**CONSIGNES**
A) Répondez à chaque question d'après l'article sur Cannibale.
(i) En quelle année le spectacle a-t-il été créé ?
(ii) Qui signe la mise en scène ?
(iii) Quel équipement a été installé sur scène ?
B) Citez l'article sur Cannibale de « Le théâtre des » à « à revoir absolument. ».

Le théâtre des Célestins reprend Cannibale, le spectacle concocté par le duo féminin Agnès D’Halluin et Maud Lefebvre, un festin amoureux à voir ou à revoir absolument.
À l’origine Cannibale est un spectacle du Collectif X créé il y a dix ans, en 2015 et qui continue sa route au sein de la compagnie de Maud Lefebvre. Il s’agit d’un huis clos cruel, écrit par Agnès D’Halluin à partir d’une histoire originale soumise par Maud Lefebvre (qui signe aussi la mise en scène du spectacle). On y trouve : “Deux amants, la forêt, une maison, une voiture, une souris, des bottes, des livres, Claudette des Everly Brothers, la pourriture, les festins, les efforts, une lettre, une douche, un lit, des éclats…” Et surtout la mort qui s’invite, puisque l’un des deux amants est atteint d’un cancer incurable…
Quand les spectateurs entrent dans la salle, ils se retrouvent immergés à l’intérieur de ce qui pourrait être une cabane au fond des bois. Nous voyons les deux amants cuisiner, manger, dormir, se laver sur scène (une douche y a été installée !). Et rire, et danser, aussi. Tout est fait pour que nous partagions au plus près leur quotidien et leur intimité dans une grande promiscuité physique. La nudité des corps est d’ailleurs souvent là, sans que jamais elle ne nous choque ou nous paraisse une provocation facile (comme on le voit hélas trop fréquemment dans le théâtre actuel). De surcroît, grâce à un rideau transparent qui permet des projections vidéo, nous découvrons certains moments déterminants de leur histoire commune, comment est né ce désir fou qui les unit, ce désir qui leur donne envie de se dévorer, au sens presque littéral du terme.

**MATÉRIEL FOURNI**
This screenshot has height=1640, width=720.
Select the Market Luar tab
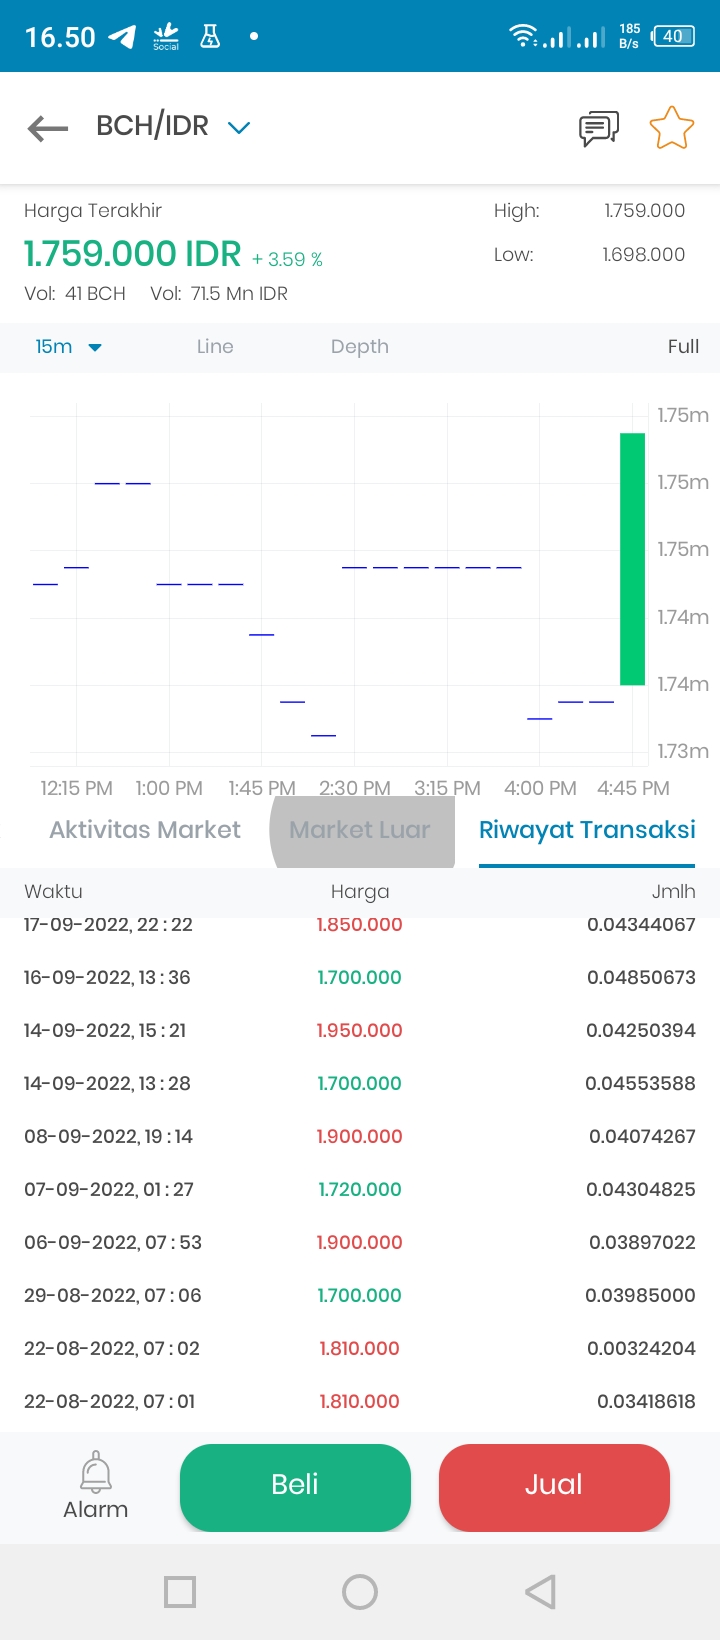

**RÉPONSES**
A)
(i) En 2015.
(ii) Maud Lefebvre.
(iii) Une douche.

B)
Le théâtre des Célestins reprend Cannibale, le spectacle concocté par le duo féminin Agnès D’Halluin et Maud Lefebvre, un festin amoureux à voir ou à revoir absolument.